▶ _Source passage_:
━━━━━━━━━━━━━━━━

Acanthogonatus confusus

Scientific classification
- Kingdom: Animalia
- Phylum: Arthropoda
- Subphylum: Chelicerata
- Class: Arachnida
- Order: Araneae
- Infraorder: Mygalomorphae
- Family: Pycnothelidae
- Genus: Acanthogonatus
- Species: A. confusus
- Binomial name: Acanthogonatus confusus Goloboff, 1995

= Acanthogonatus confusus =

- Authority: Goloboff, 1995

Species of spider

Acanthogonatus confusus is a mygalomorph spider of Argentina and Chile, its name referring to the confusion between this species and A. subcalpeianus. Males are recognized by their long palpi, together with the absence of a tibial apophysis; females are recognized by the spermathecae (similar to A. fuegianus, A. centralis and A. parana, which have - unlike A. Confusus - no inferior tarsal claws on tarsus IV).

━━━━━━━━━━━━━━━━

(Records in a dataset)

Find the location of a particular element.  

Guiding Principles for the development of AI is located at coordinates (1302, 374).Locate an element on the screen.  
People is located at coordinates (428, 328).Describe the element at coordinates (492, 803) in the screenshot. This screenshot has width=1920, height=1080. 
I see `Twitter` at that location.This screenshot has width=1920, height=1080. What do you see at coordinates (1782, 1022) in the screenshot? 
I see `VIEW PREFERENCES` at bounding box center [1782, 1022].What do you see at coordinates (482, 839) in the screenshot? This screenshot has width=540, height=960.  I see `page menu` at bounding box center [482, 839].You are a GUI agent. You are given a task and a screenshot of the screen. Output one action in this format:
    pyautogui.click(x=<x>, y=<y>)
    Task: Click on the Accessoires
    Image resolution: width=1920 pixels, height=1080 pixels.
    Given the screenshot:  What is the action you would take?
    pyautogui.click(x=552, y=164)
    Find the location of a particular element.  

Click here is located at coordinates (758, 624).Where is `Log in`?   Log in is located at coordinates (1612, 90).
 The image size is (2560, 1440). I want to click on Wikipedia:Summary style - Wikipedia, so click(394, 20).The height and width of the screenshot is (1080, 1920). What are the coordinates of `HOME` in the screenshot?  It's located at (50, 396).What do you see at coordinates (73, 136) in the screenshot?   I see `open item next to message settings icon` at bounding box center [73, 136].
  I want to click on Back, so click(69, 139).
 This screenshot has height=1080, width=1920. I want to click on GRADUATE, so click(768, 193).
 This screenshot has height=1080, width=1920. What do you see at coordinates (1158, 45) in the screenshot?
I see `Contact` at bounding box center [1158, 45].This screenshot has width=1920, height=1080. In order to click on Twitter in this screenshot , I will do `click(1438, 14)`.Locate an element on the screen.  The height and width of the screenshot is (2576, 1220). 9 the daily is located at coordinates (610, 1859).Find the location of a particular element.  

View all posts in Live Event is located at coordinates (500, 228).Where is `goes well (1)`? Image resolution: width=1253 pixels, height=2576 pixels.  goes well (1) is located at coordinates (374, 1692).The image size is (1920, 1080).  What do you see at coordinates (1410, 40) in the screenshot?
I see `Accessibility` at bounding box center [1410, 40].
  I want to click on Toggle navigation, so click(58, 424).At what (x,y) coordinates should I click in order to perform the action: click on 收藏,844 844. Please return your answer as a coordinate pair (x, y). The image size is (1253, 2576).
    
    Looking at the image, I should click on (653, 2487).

━━━━━━━━━━━━━━━━

▶ _Tasks to complete_:
a) In the Acanthogonatus confusus article, who is named as the authority for the species, and in what year?
b) Can you translate this sentence from the Acanthogonatus confusus article into Spanish: "Acanthogonatus confusus is a mygalomorph spider of Argentina and Chile, its name referring to the confusion between this species and A. subcalpeianus."

▶ _Answers_:
a) Goloboff, 1995.

b) Acanthogonatus confusus es una araña migalomorfa de Argentina y Chile, cuyo nombre hace referencia a la confusión entre esta especie y A. subcalpeianus.